Улыбаясь про себя, он шагнул навстречу открывающейся двери — и замер как вкопанный. Лифт оказался занят, и, судя по чувственному объятию оккупировавшей его пары, надолго.
— Мне казалось, что у тебя боязнь закрытого пространства?
Звук отцовского голоса заставил Кристину испуганно ойкнуть. Покраснев от смущения, она высвободилась из рук мужа.
— Папа, что ты здесь делаешь?
— Кроме того, что мешаете людям, — проворчал Говард.
— У меня важное дело к тебе, Говард.
— Только не сейчас, Огастес, мы едем в клинику.

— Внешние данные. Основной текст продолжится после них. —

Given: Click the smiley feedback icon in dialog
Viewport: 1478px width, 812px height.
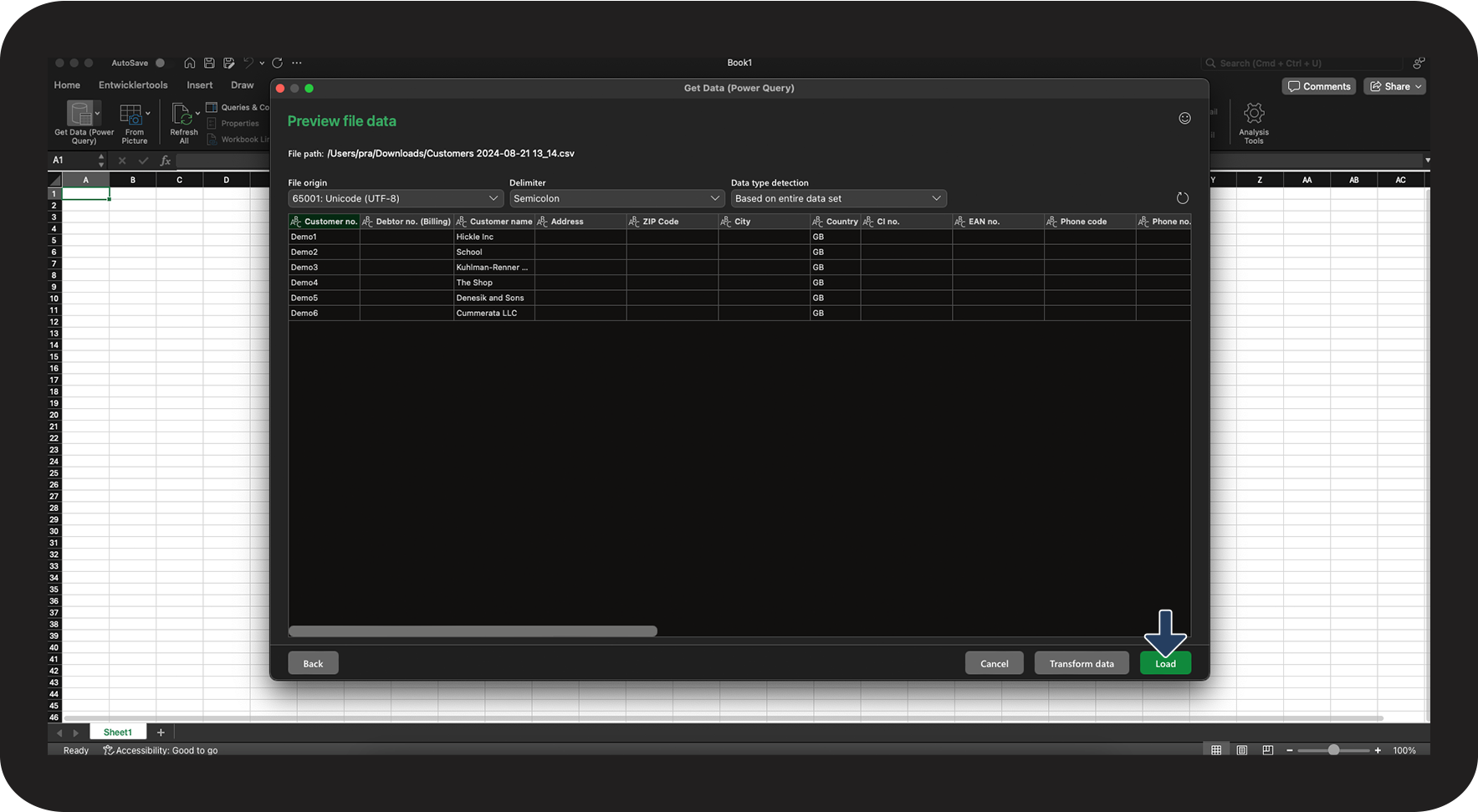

— Лучше не придумаешь! Я сам туда собираюсь, так что мы сможем поговорить по дороге. Видишь ли, у нас с тобой возникли некоторые сложности, но я все равно хочу передать тебе дела… без всяких условий, разумеется. Собственно говоря, я даже рад тому, что ваш брак фиктивный. Слишком уж много разводов в наши дни.
— Но он не фиктивный.
С раскрытым от удивления ртом Огастес перепел взгляд с пасынка на дочь и обратно, потом его лицо расплылось в улыбке.

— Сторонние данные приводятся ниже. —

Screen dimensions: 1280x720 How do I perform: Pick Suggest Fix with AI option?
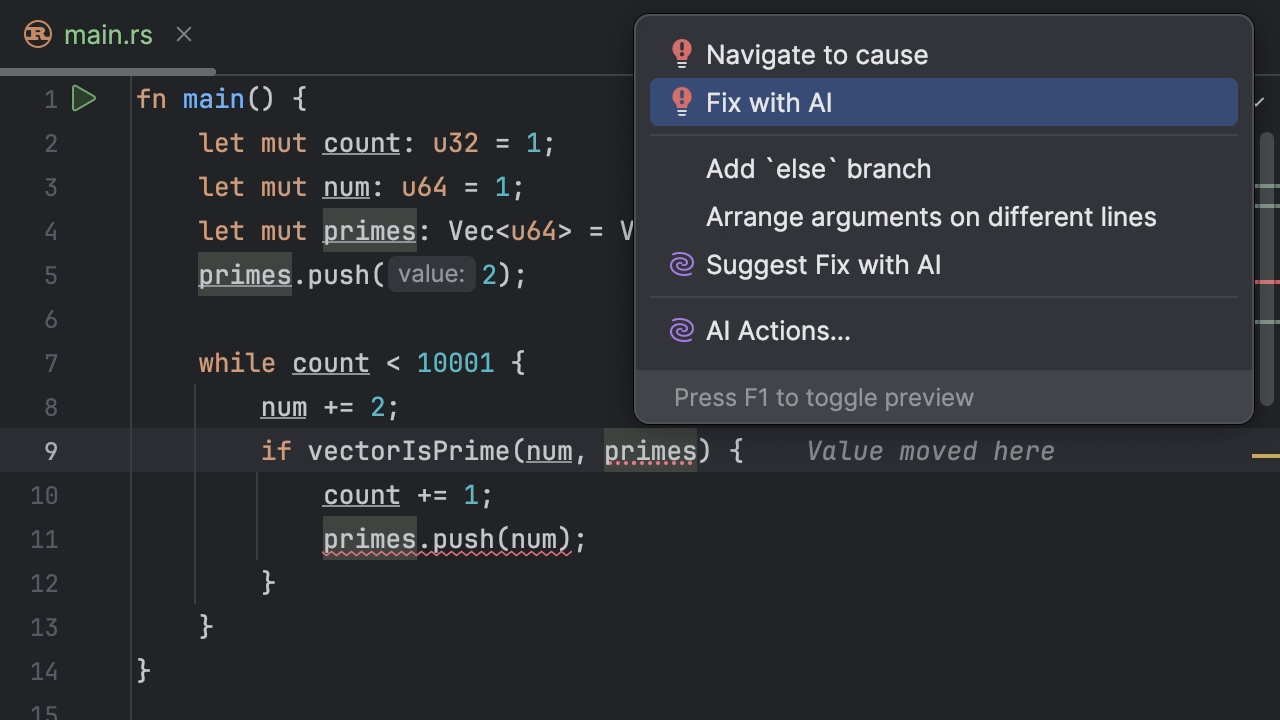point(823,265)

— Черт побери! Хочешь сказать, что твой священник был настоящим? Понятно, это объясняет его поведение, когда я… Впрочем, неважно. Что ж, поздравляю! — И он крепко пожал руку Говарда.
— Увидимся в клинике, Огастес…
Его холодность не ускользнула от внимания Огастеса.
— Неужели ты действительно поверил, что я обращусь в суд по поводу ребенка Кристины? Ты же знаешь, это была шутка.
— Ты грозил это сделать? — негодующе воскликнула Кристина.
— Значит, он тебе не рассказал? — Было видно, что Огастес уже жалеет, что проговорился.
— Вижу, что вам необходимо побыть наедине друг с другом, поэтому оставляю вас. Но если у тебя найдется свободная минутка, Говард, загляни сюда. — И он сунул папку в руки пасынка.
— Что это такое?
— Твое будущее, сынок, — сообщил Огастес и поспешил через холл к поджидающей его на улице машине.
— О Боже, неужели он опять хочет всучить мне этот холдинг! — простонал Говард, останавливаясь.
— Но это будет для тебя прекрасной возможностью устроить все по своему усмотрению. Я уверена, что ты недоволен многим из того, что делал отец, — вмешалась Кристина.
— Ты что, смеешься надо мной? Он… — Говард помолчал, затем, прищурившись, посмотрел на жену. — Ты меня провоцируешь, да?
— А разве я на это способна?
— Твоя девичья фамилия Гаскел, дорогая.
— Жалеешь об этом? — спросила она и, схватив его за лацканы пиджака, притянула к себе.
— Едва ли!
— Почему ты не рассказал мне об угрозах отца?
— Не хотел причинять тебе боль. Кроме того… — он окинул ее любящим взглядом, — мое внимание всегда что-то отвлекало. Знаешь, эти твои красные трусики…
Кристина покраснела и испуганно оглянулась на дежурившего в холле охранника.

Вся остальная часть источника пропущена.